Вечером был в гостях у Скоттов, Брайана и Филиды, здесь неподалеку, в Дорридже. Старички-пенсионеры. Впрочем, не знаю, платят ли пенсию домохозяйкам; Филида — домохозяйка. Надо будет спросить. Брайан был финансистом в Бирмингеме. Что значит быть финансистом, можно узнать из одноименного романа Драйзера; когда-то я его читал, даже проходил по программе филфака — и начисто забыл. Про Бирмингем Брайан сказал, что это город некрасивый, но в нем побольше возможностей, чем в других местах, для самоосуществления, хоть в бизнесе, хоть в образованности или в искусстве.

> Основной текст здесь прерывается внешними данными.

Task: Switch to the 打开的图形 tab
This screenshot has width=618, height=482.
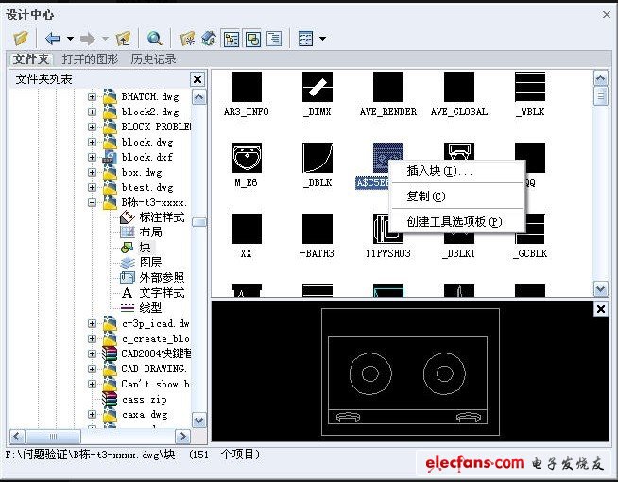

В молодости, семнадцати лет, Брайан Скотт попал на войну, воевал в Нормандии, Бельгии, дошел до Эльбы, но с советскими не встретился, поскольку воевал в артиллерии, находился чуть позади пехоты.

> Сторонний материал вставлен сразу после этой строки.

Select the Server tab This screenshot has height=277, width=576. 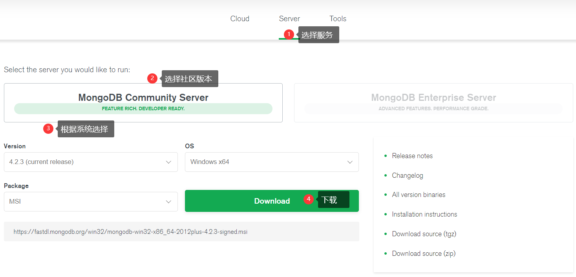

Ели мелко нарезанную рыбу с картошкой, под соусом, пили белое вино. Немножко попутешествовали по карте Советского Союза, очевидно, приготовленной к нашему визиту, нашли где, какие у нас нанесены уроны природе. Об этом Скотты знают из газет, телевидения, это им близко. Жена Брайана Филида показывала свои пастели, акварели, темперы: цветы в саду, еще что-нибудь красивое, писаное с натуры.
Вечер у Скоттов получился уютный. Сам Скотт привез нас на Уоррен Драйв, 12.
Джин сказала, что сегодня пятница — уик-энд... Очевидно, Ян вечером пойдет на собрание ячейки лейбористской партии...
Уик-энд — событие в каждом доме, в Англии все так его ждут; в конце недели собираются вместе близкие и родные. А на партийные собрания... мужчины ходят без жен. В мужской компании они пьют вино, курят, — и не решают как следует неотложных дел по перестройке, обновлению лейбористской партии, что назрело, в чем партия неотложно нуждается. Отсюда и ее неуспех перед лицом тэтчеризма.
Джин сказала, что лучше бы лейбористы-мужья проводили уик-энды в семейном кругу, с женами. Жены бы что-нибудь придумали, присоветовали мужьям полезное для лейбористской партии, до чего мужьям самим никогда не додуматься. О’кей!
В один из вечеров поехали в Бирмингем к Брокнерам, Джону и Дорине. Джон — ведущий дизайнер Бирмингема. Брокнеры живут на окраинной улице, в собственном двухэтажном доме. Я на второй этаж не заглядывал, моя жена там побывала вместе с хозяйкой, Дориной, говорит, наверху шесть спален.
Нас привезли к Брокнерам Ян с Джин; сами отправились в концерт слушать мессу Россини, веселую, в духе оперетты, исполняемую на двух роялях и еще на чем-то.
Дорина Брокнер — массивная еврейская женщина с массивным бюстом и всеми другими причиндалами фигуры, с медлительным, не допускающим в себя взором. Кто-то из ее предков — выходец из России. У Джона типическая внешность преуспевающего англичанина, достаточного во всем.
Впрочем, Джон тоже еврей, малоречивый, неулыбчивый, не раскрывающийся, с какой-то внутренней для себя задачей.
Гостей на уик-энде у Брокнеров немного (нас трое — уже кое-что): Вики, переводчица русского языка на Би-би-Си, приехавшая из Лондона по старой дружбе с Брокнерами, и нечто новое для меня: английская молодая пара: Элисон и Питер Грант. Оба предельно тощие; Элисон просто воробышек, нахохленный, серьезно-самостоятельный; Питер в неотросшей, но уже свалявшейся бороде, в свитерочке, вельветах — дизайнер, работает в фирме Брокнера. Элисон преподает русский язык в школе в Солихалле, уже пятнадцать лет. И что-то есть в Элисон, в этом воробышке, — в прическе, выражении глаз, в ее русском языке — такое знакомое, наше. Говорят, профессия проступает на физиономии человека; профессия Элисон — Россия; она преподает Россию в Англии. Очень похожа Элисон на Олю, учителку русского языка и литературы в тихвинской школе.